12 KiB

Raw Blame History

layout	title	nav_order	parent	has_children
default	k-NN index	5	k-NN	false

k-NN index

The k-NN plugin introduces a custom data type, the knn_vector, that allows users to ingest their k-NN vectors into an OpenSearch index and perform different kinds of k-NN search. The knn_vector field is highly configurable and can serve many different k-NN workloads. For more information, see k-NN vector.

Method definitions

A method definition refers to the underlying configuration of the Approximate k-NN algorithm you want to use. Method definitions are used to either create a knn_vector field (when the method does not require training) or create a model during training that can then be used to create a knn_vector field.

A method definition will always contain the name of the method, the space_type the method is built for, the engine (the library) to use, and a map of parameters.

Mapping parameter	Required	Default	Updatable	Description
`name`	true	n/a	false	The identifier for the nearest neighbor method.
`space_type`	false	l2	false	The vector space used to calculate the distance between vectors.
`engine`	false	nmslib	false	The approximate k-NN library to use for indexing and search. The available libraries are faiss, nmslib, and Lucene.
`parameters`	false	null	false	The parameters used for the nearest neighbor method.

Supported nmslib methods

Method name	Requires training	Supported spaces	Description
`hnsw`	false	l2, innerproduct, cosinesimil, l1, linf	Hierarchical proximity graph approach to Approximate k-NN search.

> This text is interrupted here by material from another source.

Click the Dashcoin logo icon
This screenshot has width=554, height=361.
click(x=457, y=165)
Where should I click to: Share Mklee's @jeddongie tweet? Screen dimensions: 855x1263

For more details on the algorithm, see this abstract.

HNSW parameters

Parameter name	Required	Default	Updatable	Description
`ef_construction`	false	512	false	The size of the dynamic list used during k-NN graph creation. Higher values lead to a more accurate graph but slower indexing speed.
`m`	false	16	false	The number of bidirectional links that the plugin creates for each new element. Increasing and decreasing this value can have a large impact on memory consumption. Keep this value between 2 and 100.

For nmslib, ef_search is set in the index settings. {: .note}

Supported faiss methods

Method name	Requires training	Supported spaces	Description
`hnsw`	false	l2, innerproduct	Hierarchical proximity graph approach to Approximate k-NN search.
`ivf`	true	l2, innerproduct	Bucketing approach where vectors are assigned different buckets based on clustering and, during search, only a subset of the buckets is searched.

For hnsw, "innerproduct" is not available when PQ is used. {: .note}

HNSW parameters

Parameter name	Required	Default	Updatable	Description
`ef_search`	false	512	false	The size of the dynamic list used during k-NN searches. Higher values lead to more accurate but slower searches.
`ef_construction`	false	512	false	The size of the dynamic list used during k-NN graph creation. Higher values lead to a more accurate graph but slower indexing speed.
`m`	false	16	false	The number of bidirectional links that the plugin creates for each new element. Increasing and decreasing this value can have a large impact on memory consumption. Keep this value between 2 and 100.
`encoder`	false	flat	false	Encoder definition for encoding vectors. Encoders can reduce the memory footprint of your index, at the expense of search accuracy.

IVF parameters

Parameter name	Required	Default	Updatable	Description
`nlist`	false	4	false	Number of buckets to partition vectors into. Higher values may lead to more accurate searches at the expense of memory and training latency. For more information about choosing the right value, refer to Guidelines to choose an index.
`nprobes`	false	1	false	Number of buckets to search during query. Higher values lead to more accurate but slower searches.
`encoder`	false	flat	false	Encoder definition for encoding vectors. Encoders can reduce the memory footprint of your index, at the expense of search accuracy.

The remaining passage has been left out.